> Given passage:

-- Start --

2. The learned trial Judge found that the plaintiff had not committed breach of the contract, but, on the other hand, was willing to perform the contract and that, consequently, the defendant was not entitled to forfeit the amount. The learned Judge also observed that, even assuming that the plaintiff had committed breach of the contract, the plaintiff was entitled to a refund of the deposit on the principles laid down by their Lordships of the Privy Council in Muralidhar Chatterji v. International Film Company I.L.R. (1943) Cal. 213.
3. The defendant filed an appeal which was heard by the learned Additional Judge. Differing from the trial Judge, the learned appellate Judge held that plaintiff had committed breach of the contract, but that, nevertheless, the defendant was not entitled to forfeit the amount of Rs. 5,000 in view of the principles laid down by Ramaprasada Rao, J., in Meenakshinada Dikshatar v. Murugesa Nadar : AIR1970Mad391 . He therefore gave leave to the defendant to aver and prove damages. Aggrieved by the said order of remand, the plaintiff has preferred this appeal.

-- End --

> Item coordinate data:

-- Start --

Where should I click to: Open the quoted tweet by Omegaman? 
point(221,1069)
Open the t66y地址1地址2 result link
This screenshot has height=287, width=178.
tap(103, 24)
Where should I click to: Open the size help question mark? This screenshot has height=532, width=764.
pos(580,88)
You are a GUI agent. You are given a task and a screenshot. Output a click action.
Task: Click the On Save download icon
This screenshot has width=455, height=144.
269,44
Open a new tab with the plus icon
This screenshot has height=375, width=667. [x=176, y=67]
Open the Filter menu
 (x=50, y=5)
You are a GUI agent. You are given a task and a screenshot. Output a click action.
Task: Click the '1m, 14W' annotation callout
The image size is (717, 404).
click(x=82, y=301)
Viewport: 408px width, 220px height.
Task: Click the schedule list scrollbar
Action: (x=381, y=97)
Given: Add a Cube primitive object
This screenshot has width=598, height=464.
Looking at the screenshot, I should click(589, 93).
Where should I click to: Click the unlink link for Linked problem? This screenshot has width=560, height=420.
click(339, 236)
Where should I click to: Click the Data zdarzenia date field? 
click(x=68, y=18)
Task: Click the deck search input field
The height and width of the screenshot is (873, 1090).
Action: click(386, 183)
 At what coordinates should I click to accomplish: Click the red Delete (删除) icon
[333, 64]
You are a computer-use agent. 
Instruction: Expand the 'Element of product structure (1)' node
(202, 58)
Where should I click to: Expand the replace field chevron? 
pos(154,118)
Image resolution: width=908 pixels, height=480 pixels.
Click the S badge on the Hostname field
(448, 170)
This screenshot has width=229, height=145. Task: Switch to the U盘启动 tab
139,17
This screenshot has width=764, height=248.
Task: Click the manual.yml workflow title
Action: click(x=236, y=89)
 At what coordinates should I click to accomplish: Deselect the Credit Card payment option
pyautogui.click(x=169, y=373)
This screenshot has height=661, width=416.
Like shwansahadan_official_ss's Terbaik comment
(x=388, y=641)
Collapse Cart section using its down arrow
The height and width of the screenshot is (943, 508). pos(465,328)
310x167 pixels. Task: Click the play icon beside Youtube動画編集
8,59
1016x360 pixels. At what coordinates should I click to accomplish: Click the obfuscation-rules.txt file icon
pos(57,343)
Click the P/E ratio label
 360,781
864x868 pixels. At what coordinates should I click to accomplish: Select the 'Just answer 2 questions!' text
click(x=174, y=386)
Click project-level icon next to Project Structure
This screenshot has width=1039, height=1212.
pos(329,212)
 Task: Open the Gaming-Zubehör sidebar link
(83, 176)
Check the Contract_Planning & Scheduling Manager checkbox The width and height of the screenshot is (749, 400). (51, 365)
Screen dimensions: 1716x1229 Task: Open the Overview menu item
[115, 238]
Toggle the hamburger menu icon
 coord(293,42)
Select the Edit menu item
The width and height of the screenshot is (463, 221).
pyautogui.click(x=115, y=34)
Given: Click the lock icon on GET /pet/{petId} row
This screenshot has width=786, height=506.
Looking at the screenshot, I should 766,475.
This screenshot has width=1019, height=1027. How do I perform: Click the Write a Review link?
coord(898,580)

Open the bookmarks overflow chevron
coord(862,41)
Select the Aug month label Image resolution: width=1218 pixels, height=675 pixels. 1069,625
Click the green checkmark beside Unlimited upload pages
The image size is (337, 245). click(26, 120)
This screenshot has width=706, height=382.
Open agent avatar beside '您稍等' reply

-- End --

> Stated problem A: From the court appeal passage, copy out verbatim the stretch from "3. The defendant" through "preferred this appeal.".
> Stated problem B: Rewrite the records from the line containing "Click project-level icon" through the end of the records, swapping "hamburger" for "navigation" and leaving everything else unchanged.

> Exercise response A:
3. The defendant filed an appeal which was heard by the learned Additional Judge. Differing from the trial Judge, the learned appellate Judge held that plaintiff had committed breach of the contract, but that, nevertheless, the defendant was not entitled to forfeit the amount of Rs. 5,000 in view of the principles laid down by Ramaprasada Rao, J., in Meenakshinada Dikshatar v. Murugesa Nadar : AIR1970Mad391 . He therefore gave leave to the defendant to aver and prove damages. Aggrieved by the said order of remand, the plaintiff has preferred this appeal.

> Exercise response B:
Click project-level icon next to Project Structure
This screenshot has width=1039, height=1212.
pos(329,212)
 Task: Open the Gaming-Zubehör sidebar link
(83, 176)
Check the Contract_Planning & Scheduling Manager checkbox The width and height of the screenshot is (749, 400). (51, 365)
Screen dimensions: 1716x1229 Task: Open the Overview menu item
[115, 238]
Toggle the navigation menu icon
 coord(293,42)
Select the Edit menu item
The width and height of the screenshot is (463, 221).
pyautogui.click(x=115, y=34)
Given: Click the lock icon on GET /pet/{petId} row
This screenshot has width=786, height=506.
Looking at the screenshot, I should 766,475.
This screenshot has width=1019, height=1027. How do I perform: Click the Write a Review link?
coord(898,580)

Open the bookmarks overflow chevron
coord(862,41)
Select the Aug month label Image resolution: width=1218 pixels, height=675 pixels. 1069,625
Click the green checkmark beside Unlimited upload pages
The image size is (337, 245). click(26, 120)
This screenshot has width=706, height=382.
Open agent avatar beside '您稍等' reply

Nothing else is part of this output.